[Begin Records for the exercise]

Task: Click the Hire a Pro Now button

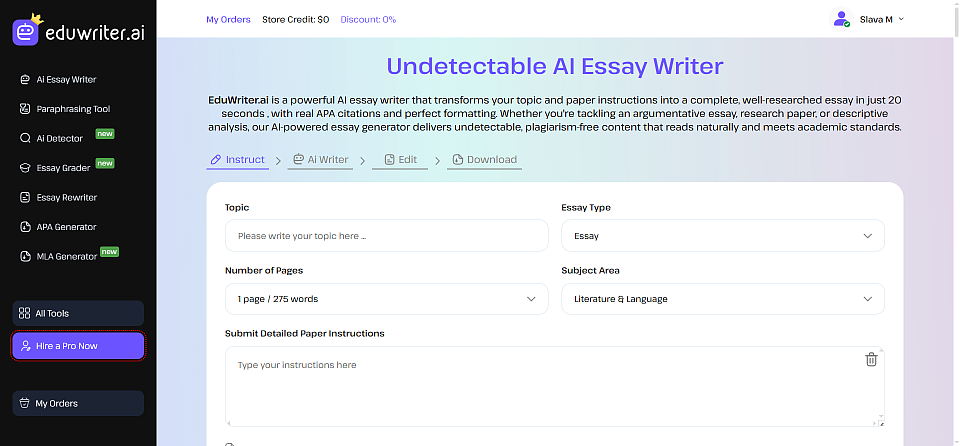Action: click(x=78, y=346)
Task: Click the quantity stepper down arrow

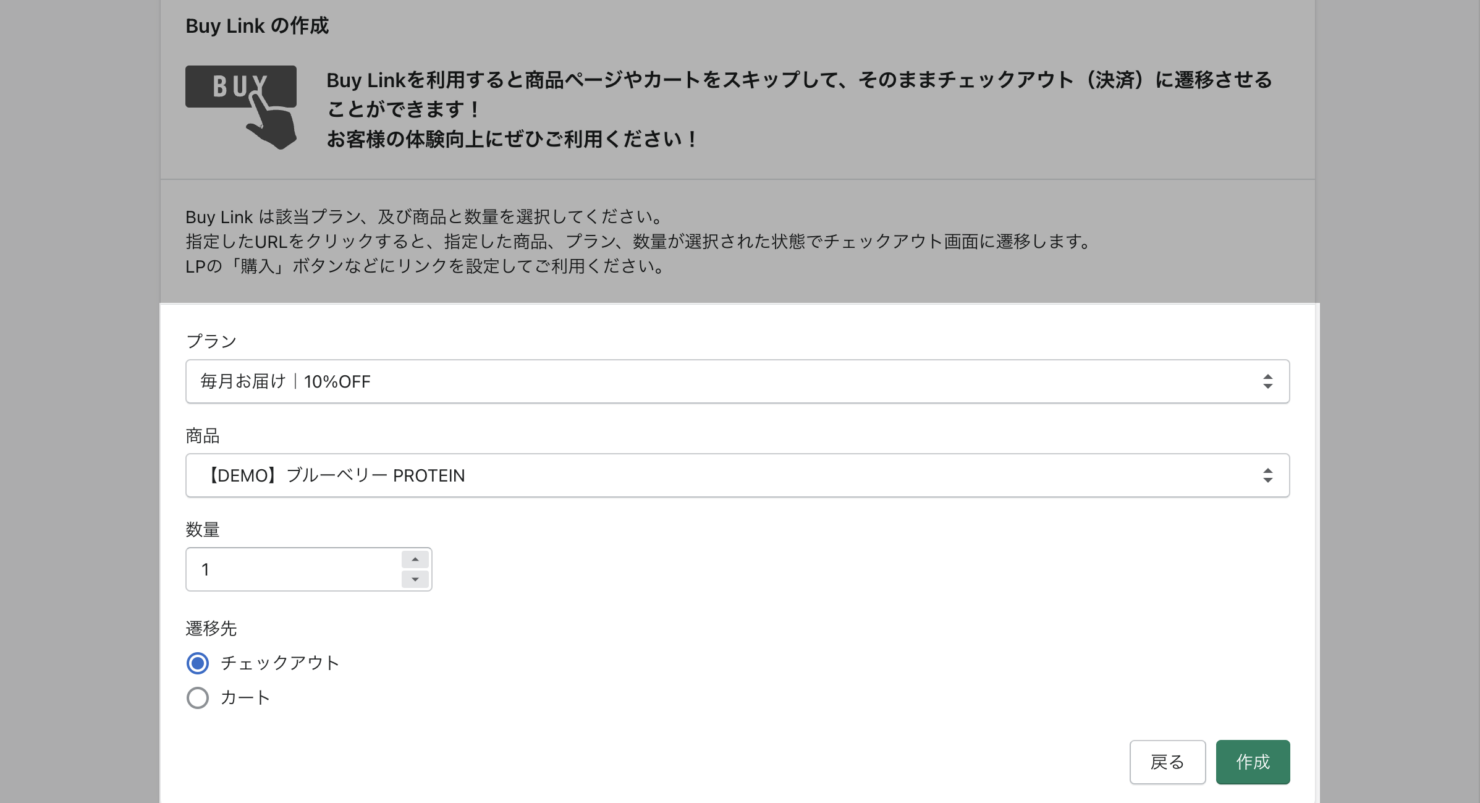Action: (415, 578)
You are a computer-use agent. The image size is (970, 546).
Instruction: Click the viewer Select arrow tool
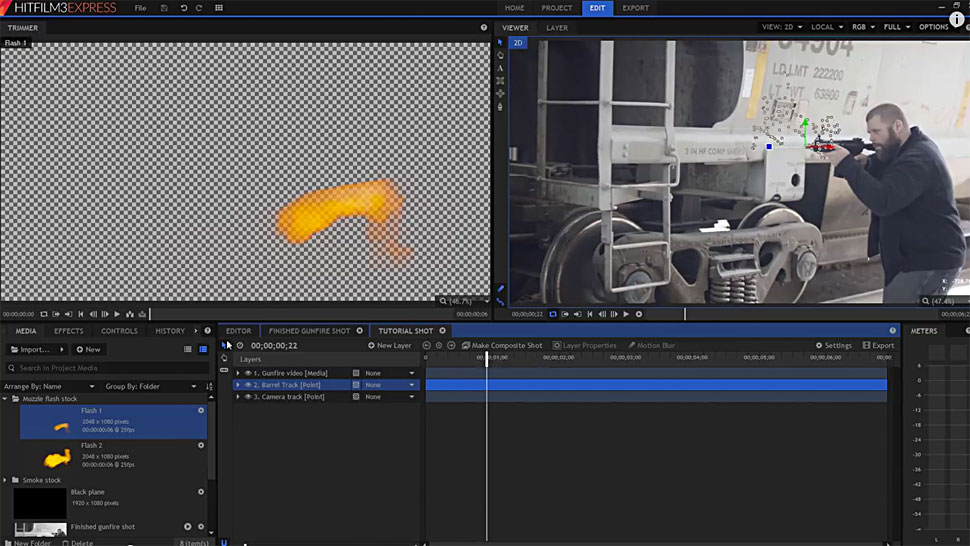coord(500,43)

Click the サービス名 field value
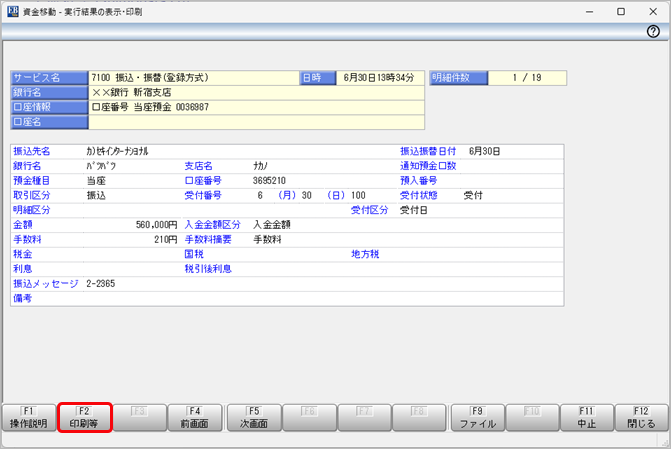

[End Records for the exercise]

_Short exercise_: Could you format the lines as a numbered list, starting with the line that contains "Task: Click the quantity stepper down arrow" and going on through the end of the records, with blank lines left out? Leave the pictures out of the answer.

_Result for this task_:
1. Task: Click the quantity stepper down arrow
2. Action: (415, 578)
3. You are a computer-use agent. The image size is (970, 546).
4. Instruction: Click the viewer Select arrow tool
5. coord(500,43)
6. Click the サービス名 field value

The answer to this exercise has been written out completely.